- **Instructions to follow**: Check each line of the material that follows, and copy those holding the string "left".

_____

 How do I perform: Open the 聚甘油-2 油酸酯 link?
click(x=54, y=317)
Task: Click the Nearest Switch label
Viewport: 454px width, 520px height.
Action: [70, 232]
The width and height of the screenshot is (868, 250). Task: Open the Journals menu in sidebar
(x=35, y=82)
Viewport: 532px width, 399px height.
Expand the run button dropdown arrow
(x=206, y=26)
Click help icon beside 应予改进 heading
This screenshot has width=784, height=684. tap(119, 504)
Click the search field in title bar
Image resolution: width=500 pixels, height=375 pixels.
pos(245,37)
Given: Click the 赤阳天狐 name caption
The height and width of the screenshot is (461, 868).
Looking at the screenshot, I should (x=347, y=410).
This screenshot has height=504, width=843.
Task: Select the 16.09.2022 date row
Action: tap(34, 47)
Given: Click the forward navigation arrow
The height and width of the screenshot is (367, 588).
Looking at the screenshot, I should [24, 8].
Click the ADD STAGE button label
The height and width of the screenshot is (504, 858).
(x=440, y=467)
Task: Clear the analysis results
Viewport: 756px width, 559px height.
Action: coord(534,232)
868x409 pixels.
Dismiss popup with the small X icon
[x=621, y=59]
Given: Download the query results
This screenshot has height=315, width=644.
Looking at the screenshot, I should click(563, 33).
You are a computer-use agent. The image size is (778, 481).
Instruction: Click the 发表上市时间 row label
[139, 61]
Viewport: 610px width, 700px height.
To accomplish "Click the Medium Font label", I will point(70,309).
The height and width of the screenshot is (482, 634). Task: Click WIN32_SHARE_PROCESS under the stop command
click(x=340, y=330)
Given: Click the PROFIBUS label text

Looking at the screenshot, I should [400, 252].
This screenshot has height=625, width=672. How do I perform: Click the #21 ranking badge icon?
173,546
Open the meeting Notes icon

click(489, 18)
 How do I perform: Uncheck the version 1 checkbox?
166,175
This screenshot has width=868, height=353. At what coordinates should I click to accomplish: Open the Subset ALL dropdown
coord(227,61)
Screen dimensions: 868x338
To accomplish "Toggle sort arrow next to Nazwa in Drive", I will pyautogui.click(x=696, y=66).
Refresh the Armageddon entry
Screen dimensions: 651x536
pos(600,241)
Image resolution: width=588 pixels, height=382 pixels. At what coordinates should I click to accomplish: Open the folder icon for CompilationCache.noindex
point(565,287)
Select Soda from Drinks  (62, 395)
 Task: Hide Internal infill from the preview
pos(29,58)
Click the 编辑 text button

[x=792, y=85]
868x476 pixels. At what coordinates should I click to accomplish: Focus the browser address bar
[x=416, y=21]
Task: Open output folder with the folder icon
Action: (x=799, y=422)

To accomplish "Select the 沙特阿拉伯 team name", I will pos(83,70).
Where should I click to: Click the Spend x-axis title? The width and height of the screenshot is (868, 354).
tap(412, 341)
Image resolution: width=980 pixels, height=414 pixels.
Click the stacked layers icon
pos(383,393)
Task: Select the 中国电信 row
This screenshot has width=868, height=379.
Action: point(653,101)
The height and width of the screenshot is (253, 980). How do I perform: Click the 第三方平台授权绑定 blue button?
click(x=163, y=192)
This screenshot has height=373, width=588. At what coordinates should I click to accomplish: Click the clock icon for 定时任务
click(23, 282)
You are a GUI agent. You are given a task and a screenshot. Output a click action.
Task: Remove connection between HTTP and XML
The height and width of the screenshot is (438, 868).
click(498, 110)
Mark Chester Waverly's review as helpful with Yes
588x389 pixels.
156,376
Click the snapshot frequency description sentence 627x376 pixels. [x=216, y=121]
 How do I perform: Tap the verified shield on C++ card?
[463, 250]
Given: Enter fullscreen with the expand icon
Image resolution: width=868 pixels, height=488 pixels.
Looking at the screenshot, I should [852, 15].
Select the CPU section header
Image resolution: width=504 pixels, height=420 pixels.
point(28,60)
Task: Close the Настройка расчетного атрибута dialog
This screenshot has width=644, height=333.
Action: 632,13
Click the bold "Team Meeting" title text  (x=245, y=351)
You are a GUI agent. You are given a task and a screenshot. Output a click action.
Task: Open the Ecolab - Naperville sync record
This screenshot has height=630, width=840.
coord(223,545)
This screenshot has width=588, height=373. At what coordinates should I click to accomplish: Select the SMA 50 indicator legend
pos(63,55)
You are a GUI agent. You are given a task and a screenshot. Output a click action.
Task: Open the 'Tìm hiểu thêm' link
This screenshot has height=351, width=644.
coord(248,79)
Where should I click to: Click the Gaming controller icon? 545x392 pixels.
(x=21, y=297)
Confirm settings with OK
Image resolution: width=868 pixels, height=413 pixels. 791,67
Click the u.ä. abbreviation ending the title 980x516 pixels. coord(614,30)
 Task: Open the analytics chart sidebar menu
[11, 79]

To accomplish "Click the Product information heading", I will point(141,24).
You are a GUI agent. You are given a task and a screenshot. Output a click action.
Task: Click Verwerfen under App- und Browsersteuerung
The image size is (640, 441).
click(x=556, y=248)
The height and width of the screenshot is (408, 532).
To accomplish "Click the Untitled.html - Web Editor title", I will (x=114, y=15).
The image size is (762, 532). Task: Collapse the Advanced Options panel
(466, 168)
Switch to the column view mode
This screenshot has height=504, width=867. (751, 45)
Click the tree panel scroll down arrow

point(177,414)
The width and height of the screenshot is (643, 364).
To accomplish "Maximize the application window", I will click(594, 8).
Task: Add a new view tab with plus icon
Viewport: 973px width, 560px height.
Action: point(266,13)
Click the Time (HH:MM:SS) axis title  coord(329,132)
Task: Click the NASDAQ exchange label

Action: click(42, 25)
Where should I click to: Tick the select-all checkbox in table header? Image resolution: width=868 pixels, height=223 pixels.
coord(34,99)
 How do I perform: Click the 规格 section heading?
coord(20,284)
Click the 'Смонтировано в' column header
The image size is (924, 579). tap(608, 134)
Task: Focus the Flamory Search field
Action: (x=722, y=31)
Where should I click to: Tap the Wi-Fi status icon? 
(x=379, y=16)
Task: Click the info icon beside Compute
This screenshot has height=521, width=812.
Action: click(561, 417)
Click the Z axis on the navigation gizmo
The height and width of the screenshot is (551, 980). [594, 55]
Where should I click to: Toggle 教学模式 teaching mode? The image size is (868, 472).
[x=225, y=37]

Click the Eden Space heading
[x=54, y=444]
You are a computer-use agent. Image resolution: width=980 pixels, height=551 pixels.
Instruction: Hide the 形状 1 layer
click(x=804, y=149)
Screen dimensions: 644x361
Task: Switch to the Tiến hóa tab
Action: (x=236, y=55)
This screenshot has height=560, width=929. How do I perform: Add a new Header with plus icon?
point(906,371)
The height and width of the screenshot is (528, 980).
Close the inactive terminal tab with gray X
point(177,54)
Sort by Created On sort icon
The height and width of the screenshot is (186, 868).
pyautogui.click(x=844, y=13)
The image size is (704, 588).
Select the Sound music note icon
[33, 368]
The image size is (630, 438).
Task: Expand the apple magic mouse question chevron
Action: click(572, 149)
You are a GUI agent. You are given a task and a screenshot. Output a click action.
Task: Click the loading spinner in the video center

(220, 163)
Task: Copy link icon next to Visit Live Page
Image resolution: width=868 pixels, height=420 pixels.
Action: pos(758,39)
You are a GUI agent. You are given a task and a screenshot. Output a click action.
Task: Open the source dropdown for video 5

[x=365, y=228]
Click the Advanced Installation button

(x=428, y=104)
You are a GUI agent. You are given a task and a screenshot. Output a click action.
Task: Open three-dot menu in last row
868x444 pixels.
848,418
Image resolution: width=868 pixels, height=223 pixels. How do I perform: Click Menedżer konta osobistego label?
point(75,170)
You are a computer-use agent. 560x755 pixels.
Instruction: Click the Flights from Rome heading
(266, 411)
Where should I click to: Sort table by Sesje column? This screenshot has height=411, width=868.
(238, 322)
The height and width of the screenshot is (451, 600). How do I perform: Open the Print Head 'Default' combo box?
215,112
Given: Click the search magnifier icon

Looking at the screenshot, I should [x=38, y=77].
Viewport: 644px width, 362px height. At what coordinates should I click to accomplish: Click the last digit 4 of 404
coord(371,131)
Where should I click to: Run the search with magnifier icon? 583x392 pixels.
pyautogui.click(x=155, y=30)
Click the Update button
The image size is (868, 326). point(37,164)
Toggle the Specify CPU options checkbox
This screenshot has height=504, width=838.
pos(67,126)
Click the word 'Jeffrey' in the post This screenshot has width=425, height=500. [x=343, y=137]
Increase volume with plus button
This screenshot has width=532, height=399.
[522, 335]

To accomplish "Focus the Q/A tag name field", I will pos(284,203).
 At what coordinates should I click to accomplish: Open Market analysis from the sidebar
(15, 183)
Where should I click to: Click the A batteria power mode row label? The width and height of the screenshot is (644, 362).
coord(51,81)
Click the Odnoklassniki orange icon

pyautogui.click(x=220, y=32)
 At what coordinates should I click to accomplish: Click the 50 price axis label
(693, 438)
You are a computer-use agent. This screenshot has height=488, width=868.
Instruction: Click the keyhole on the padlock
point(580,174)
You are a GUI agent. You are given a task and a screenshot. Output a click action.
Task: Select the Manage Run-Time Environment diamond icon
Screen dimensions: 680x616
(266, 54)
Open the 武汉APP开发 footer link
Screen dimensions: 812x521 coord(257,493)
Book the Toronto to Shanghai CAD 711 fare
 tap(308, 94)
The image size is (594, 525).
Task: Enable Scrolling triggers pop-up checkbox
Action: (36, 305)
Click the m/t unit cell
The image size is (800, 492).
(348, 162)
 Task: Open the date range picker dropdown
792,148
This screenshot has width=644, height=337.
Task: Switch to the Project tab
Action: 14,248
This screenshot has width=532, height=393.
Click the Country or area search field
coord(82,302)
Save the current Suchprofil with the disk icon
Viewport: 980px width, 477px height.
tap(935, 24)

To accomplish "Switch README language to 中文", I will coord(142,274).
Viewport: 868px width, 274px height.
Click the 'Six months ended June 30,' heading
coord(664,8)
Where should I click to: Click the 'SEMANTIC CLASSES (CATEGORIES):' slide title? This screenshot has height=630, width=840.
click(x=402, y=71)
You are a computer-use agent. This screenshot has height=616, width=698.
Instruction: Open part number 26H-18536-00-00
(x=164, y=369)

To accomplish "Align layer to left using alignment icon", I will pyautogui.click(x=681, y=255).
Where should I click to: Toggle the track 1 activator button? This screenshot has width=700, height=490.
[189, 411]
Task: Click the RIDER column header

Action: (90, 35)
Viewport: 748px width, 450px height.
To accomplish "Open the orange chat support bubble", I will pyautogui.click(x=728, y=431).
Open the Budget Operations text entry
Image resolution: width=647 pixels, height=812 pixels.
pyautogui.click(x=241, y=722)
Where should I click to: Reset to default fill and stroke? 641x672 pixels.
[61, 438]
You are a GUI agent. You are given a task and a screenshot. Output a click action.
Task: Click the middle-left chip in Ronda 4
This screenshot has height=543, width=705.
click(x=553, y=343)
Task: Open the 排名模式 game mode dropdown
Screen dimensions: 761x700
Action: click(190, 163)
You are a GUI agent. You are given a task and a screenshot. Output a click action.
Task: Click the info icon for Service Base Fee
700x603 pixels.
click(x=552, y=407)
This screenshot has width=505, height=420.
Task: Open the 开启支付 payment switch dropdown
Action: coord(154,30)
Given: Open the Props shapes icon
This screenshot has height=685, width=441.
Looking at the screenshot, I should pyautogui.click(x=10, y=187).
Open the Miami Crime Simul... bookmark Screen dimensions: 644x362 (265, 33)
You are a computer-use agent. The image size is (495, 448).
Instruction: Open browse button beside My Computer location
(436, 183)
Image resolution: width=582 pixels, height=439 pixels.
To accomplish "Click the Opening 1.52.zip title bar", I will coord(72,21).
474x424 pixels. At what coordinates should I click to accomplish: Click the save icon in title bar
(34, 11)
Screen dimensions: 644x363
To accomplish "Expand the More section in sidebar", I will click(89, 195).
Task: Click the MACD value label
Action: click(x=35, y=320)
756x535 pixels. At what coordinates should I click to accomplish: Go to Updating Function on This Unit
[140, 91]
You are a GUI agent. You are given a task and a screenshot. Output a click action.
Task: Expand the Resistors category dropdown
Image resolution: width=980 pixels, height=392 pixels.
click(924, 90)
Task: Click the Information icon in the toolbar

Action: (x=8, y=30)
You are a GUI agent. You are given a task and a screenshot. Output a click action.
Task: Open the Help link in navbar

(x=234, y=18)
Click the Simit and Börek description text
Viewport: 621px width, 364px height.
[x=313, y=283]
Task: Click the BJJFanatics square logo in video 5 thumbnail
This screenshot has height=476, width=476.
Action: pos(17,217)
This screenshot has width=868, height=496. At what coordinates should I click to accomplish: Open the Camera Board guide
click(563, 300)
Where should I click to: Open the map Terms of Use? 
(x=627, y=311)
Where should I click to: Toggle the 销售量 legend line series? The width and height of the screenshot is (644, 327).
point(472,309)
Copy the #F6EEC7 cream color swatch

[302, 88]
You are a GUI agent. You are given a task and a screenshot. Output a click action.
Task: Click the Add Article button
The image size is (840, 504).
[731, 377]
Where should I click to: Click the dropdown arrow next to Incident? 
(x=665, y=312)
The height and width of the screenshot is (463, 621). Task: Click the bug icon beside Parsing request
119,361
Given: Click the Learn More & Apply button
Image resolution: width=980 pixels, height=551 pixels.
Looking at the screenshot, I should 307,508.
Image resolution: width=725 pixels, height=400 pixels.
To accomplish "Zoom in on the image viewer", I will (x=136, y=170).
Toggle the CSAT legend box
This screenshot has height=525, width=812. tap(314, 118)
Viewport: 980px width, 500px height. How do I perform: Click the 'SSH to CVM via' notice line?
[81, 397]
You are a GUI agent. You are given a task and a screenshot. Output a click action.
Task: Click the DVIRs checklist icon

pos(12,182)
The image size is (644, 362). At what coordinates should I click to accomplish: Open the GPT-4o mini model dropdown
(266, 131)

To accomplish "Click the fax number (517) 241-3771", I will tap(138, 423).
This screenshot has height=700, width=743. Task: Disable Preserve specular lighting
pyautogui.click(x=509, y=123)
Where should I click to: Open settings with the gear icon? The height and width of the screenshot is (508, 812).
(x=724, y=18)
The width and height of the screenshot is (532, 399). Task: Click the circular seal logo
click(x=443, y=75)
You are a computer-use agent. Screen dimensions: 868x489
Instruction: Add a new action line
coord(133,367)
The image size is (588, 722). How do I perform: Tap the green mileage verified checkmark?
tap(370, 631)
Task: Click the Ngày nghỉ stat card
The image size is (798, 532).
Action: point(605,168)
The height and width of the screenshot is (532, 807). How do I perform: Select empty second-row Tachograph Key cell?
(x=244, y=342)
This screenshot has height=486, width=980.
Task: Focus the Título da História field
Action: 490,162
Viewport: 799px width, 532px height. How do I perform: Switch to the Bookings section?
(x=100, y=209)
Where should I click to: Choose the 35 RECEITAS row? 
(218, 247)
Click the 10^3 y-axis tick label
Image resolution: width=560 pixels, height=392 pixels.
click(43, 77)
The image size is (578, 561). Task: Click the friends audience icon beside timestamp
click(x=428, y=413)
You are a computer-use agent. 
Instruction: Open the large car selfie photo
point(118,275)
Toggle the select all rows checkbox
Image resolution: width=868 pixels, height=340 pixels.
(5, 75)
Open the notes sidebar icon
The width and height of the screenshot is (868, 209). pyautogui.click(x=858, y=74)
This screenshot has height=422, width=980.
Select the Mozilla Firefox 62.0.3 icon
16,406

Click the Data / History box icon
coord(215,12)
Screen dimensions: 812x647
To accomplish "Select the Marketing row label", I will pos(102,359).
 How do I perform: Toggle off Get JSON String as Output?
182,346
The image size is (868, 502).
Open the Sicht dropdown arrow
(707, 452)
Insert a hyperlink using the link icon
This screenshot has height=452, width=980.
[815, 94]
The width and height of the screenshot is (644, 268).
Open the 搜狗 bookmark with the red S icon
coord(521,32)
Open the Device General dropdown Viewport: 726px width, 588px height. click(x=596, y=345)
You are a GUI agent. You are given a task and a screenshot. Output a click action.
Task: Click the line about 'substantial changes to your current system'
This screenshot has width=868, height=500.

_____

- **Response area**:
To accomplish "Align layer to left using alignment icon", I will pyautogui.click(x=681, y=255).
Task: Click the middle-left chip in Ronda 4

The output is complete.